How Search Engines Index Websites
How Search Engines Index Websites
The term "search engine" is often used interchangeably to describe crawler-based search engines and human-edited web directories. However, these two search systems use very different ways to gather their listings.
Human-edited directories such as Dmoz.org rely on submissions from humans to populate the directory's categories. Crawler-based search engines such as Google use special software called "bots" or "spiders" to "crawl" the Internet, to look for webpages to add to their listings.
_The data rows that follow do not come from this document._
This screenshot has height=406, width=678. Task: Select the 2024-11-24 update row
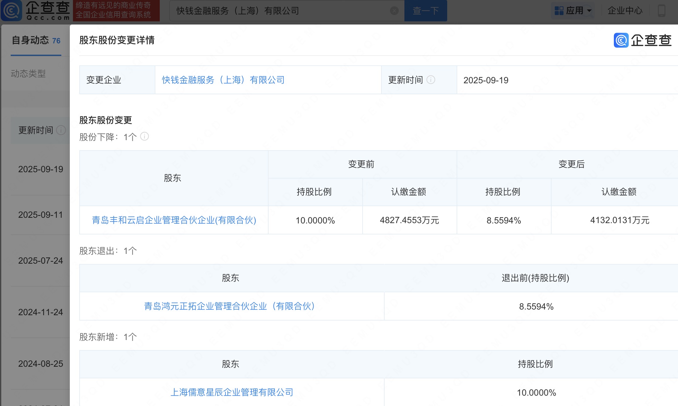(41, 312)
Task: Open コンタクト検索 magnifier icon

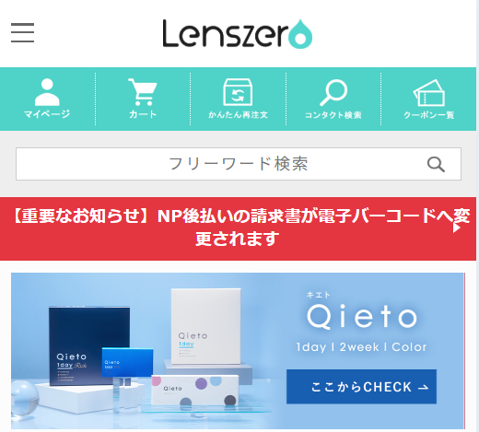Action: (x=333, y=92)
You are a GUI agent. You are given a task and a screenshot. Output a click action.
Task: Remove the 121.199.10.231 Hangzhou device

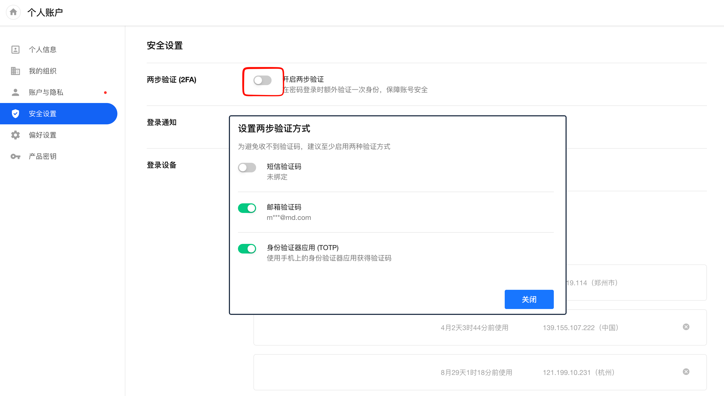click(686, 372)

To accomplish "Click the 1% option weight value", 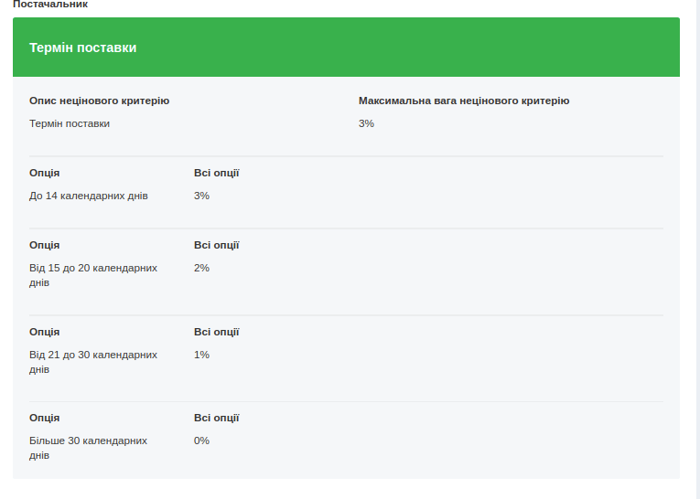I will (x=201, y=355).
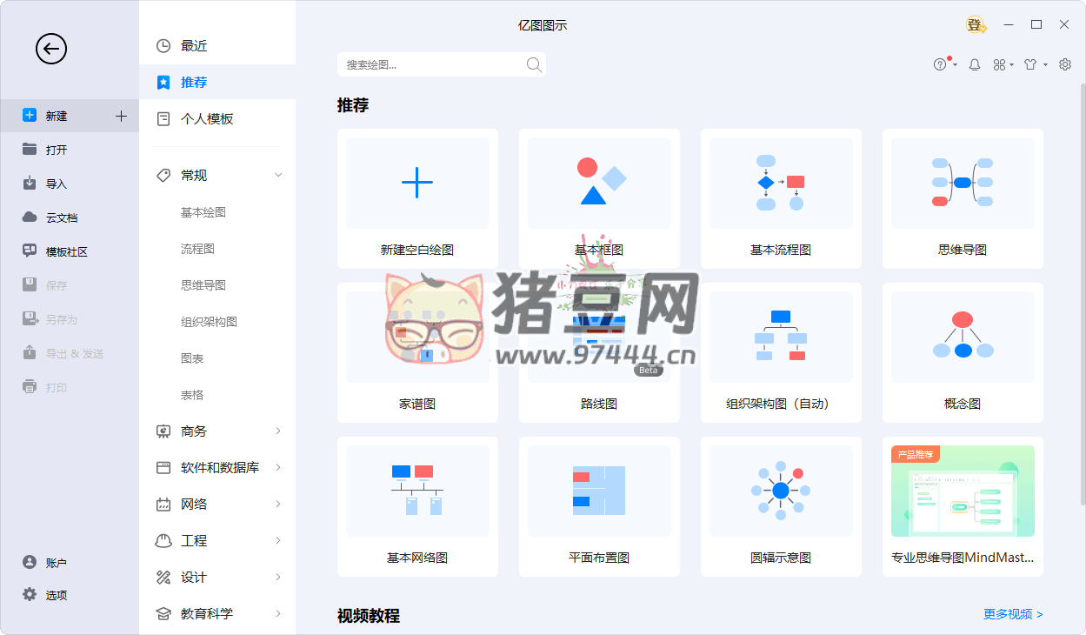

Directories contain information about websites, whereas crawler-based search engines gather information from webpages. They don't necessarily grab all the information on each webpage, but they take a significant amount and apply complex algorithms to index the information.
Parts of a Search Engine
All search engines consist of three parts: a database of webpages, a spider operating on that database, and a series of search engine software that decide how search results are displayed.
First, a spider visits a webpage, reads it and then follows the links to other pages within the website. All the data that the spider has gathered is stored in the database, which contains a copy of every webpage that the spider has found. The spider will often return regularly to a website to look for any changes and update the database accordingly.
The search engine software sifts through the millions of webpages stored in the database, identifying the body text, links and other content on the page. It does this so it can find matches to a search and ranks them in order of their relevancy. Page titles, meta-descriptions and other various elements play a part in determining where a website should be ranked.
One advantage of having spiders revisit your site is that you can make changes to your webpage in order to appear higher in their relevancy rankings, then see if your changes worked. This is what search engine optimization is all about.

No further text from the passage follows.